Step 4: Create or improve your test plan
‘What am I going to test? When will I test it? How am I going to demonstrate what I have tested? Make sure you have a test program or test plan in place for the upcoming years, and find a partner with the capacity to help you execute it.’
Does your organization already have a mature security posture? In that case De Nies’ advice is to conduct a gap analysis to check which additional measures you need to implement for DORA.
9. What’s the biggest challenge when it comes to DORA?
Although De Nies and Brücker are generally positive about DORA, they do expect a few problems.
1. Heavy work load
‘If you are a CISO working solo at an organization that hasn’t spent a lot of resources on cybersecurity, DORA will mean a lot of extra work,’ says De Nies.

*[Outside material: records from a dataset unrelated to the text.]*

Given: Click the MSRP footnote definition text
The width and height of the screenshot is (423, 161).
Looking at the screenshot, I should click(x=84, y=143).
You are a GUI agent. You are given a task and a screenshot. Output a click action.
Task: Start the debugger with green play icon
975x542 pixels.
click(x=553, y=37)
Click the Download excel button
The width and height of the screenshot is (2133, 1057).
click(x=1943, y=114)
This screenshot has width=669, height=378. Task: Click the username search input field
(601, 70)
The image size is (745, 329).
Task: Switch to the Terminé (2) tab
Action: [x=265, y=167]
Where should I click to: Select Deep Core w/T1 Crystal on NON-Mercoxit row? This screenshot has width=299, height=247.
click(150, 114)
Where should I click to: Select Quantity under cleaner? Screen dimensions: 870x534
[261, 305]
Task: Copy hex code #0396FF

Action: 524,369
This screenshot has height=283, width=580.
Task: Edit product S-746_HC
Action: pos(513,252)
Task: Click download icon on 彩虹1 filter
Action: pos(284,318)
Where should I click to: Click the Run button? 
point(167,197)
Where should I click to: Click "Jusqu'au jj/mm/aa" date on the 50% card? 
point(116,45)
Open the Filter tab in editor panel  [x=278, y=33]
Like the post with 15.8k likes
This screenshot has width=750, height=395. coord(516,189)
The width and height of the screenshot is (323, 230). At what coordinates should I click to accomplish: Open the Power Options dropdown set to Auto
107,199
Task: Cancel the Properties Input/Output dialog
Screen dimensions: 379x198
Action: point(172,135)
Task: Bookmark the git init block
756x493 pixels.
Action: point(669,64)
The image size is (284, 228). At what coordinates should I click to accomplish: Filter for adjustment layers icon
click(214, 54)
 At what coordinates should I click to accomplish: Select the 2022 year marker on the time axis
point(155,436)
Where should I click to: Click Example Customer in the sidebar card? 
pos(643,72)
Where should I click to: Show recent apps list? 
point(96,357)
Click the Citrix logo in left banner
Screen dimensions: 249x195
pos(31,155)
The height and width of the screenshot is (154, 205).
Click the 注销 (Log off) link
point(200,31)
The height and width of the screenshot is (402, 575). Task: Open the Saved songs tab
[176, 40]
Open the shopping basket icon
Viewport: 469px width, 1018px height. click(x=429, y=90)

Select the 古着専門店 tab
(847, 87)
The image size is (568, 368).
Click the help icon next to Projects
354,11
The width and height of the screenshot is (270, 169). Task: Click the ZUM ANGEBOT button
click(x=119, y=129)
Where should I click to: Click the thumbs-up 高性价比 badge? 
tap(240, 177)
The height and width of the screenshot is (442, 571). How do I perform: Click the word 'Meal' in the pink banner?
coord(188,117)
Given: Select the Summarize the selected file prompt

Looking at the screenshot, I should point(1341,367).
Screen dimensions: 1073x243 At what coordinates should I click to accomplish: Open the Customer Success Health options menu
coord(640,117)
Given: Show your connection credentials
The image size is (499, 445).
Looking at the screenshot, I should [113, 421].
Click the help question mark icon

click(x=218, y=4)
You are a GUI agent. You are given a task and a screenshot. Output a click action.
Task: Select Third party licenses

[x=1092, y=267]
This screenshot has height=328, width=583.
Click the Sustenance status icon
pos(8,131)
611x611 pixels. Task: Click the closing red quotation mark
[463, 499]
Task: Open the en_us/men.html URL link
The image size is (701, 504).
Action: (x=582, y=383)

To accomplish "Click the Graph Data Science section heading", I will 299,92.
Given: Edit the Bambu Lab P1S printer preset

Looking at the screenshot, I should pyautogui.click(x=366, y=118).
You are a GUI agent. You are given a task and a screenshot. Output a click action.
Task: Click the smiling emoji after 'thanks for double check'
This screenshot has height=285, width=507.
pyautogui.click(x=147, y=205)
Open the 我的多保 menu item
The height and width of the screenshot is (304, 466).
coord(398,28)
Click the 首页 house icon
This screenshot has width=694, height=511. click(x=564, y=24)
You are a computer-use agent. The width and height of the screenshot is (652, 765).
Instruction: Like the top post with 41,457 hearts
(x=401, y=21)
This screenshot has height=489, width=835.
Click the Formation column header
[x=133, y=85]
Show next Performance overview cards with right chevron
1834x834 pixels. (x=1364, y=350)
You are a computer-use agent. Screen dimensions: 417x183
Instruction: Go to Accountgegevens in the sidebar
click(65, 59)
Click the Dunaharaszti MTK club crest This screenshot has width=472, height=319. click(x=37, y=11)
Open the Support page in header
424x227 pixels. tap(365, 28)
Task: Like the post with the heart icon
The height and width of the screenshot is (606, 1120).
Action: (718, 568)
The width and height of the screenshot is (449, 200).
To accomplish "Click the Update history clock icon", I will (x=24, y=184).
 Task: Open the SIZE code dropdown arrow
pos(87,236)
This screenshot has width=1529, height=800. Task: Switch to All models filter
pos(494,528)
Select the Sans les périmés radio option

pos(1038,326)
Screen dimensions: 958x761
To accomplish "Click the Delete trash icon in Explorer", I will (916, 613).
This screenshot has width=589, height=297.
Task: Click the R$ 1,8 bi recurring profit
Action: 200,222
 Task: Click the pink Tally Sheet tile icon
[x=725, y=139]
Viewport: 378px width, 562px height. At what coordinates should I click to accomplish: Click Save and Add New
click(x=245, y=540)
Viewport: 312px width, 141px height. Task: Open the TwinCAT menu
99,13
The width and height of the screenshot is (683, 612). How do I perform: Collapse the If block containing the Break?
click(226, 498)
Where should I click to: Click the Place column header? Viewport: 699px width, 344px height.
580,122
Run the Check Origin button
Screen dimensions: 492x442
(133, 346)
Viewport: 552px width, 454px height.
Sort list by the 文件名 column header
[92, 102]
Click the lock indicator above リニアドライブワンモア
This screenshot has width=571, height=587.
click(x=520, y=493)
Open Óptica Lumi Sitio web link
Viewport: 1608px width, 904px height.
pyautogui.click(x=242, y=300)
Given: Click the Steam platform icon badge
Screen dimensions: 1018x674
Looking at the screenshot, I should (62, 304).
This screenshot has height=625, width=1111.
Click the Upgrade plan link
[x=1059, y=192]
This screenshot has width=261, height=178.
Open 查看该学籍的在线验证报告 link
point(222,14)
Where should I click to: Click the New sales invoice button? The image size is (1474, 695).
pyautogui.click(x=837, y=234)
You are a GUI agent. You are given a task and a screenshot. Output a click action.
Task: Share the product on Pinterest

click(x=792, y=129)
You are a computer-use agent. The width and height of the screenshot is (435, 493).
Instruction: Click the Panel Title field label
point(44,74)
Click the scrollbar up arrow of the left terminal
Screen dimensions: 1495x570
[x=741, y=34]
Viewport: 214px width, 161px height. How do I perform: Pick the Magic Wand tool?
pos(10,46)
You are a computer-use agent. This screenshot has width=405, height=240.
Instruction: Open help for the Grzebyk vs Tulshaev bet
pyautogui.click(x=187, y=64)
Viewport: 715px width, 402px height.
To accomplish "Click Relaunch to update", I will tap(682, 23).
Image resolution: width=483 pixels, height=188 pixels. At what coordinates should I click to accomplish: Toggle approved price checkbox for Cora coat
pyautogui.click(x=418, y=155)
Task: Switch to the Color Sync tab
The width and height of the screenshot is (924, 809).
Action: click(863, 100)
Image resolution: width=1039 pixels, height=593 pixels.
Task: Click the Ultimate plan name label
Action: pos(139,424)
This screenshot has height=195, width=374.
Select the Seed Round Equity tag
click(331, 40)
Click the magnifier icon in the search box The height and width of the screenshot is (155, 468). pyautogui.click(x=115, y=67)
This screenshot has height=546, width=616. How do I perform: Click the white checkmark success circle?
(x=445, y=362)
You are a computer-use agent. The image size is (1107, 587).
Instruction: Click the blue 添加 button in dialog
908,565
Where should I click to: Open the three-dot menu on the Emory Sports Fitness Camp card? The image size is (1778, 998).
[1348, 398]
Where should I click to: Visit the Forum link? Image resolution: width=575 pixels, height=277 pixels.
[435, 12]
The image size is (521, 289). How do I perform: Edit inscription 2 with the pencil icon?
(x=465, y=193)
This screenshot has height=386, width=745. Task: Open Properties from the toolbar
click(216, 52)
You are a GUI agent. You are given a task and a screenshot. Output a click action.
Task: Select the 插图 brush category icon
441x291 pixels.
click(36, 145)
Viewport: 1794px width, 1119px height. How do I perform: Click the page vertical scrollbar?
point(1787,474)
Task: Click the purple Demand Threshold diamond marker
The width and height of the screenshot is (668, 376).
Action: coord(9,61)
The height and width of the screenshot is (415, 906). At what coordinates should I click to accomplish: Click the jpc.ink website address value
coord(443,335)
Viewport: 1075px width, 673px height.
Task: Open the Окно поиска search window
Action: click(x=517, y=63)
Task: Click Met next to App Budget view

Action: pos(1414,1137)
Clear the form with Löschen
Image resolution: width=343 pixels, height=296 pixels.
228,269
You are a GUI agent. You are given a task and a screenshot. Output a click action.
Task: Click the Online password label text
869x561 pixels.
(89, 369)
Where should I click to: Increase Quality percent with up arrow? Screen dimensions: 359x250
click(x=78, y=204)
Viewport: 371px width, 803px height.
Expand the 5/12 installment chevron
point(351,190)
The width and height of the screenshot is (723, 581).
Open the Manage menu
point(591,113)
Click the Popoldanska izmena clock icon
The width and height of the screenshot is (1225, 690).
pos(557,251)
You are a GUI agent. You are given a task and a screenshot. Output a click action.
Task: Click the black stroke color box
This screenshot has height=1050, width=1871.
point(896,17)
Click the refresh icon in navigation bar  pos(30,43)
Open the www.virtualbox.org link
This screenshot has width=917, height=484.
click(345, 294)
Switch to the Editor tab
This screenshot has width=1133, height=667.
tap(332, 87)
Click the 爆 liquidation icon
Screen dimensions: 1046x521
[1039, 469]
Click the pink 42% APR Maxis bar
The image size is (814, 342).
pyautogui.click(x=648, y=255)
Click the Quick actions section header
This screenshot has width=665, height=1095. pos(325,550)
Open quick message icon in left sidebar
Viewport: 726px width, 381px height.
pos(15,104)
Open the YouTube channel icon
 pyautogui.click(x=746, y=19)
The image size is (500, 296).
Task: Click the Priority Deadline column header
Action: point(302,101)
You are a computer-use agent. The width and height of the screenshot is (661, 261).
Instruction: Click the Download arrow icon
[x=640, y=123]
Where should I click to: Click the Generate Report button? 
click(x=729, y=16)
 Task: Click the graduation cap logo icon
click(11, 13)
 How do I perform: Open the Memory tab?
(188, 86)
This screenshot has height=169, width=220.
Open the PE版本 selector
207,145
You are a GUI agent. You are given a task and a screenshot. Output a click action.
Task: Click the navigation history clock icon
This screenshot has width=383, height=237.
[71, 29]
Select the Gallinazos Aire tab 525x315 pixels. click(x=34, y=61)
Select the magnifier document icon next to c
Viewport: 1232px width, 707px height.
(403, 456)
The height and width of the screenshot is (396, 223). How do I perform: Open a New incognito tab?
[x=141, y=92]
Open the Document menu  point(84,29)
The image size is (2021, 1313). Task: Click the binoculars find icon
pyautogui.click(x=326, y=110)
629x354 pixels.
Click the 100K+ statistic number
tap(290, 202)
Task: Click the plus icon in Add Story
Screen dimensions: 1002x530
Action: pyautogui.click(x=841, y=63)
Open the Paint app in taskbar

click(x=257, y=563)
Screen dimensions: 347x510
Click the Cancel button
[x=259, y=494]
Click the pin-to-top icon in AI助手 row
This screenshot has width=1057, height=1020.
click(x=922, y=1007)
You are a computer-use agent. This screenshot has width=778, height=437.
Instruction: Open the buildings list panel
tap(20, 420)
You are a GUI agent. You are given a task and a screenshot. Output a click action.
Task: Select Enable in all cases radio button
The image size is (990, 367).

‘There is so much work coming up for the sector due to DORA and NIS2, that there probably won’t be enough people to complete it all in the time we have. Security people are scarce, so that’s the first challenge.’
2. Reporting incidents
‘DORA will require you to report security incidents. But the question is: how is that requirement managed?’ asks De Nies. ‘Where will that information end up? It can make organizations uneasy to have to report these kinds of incidents.’
3. Third Party Risks
A third challenge when it comes to DORA: gaining control of the third party risks, says De Nies: ‘What if your third party is a small IT supplier or a foreign party that you don’t have any control of? How are you going to manage that? That is unclear.”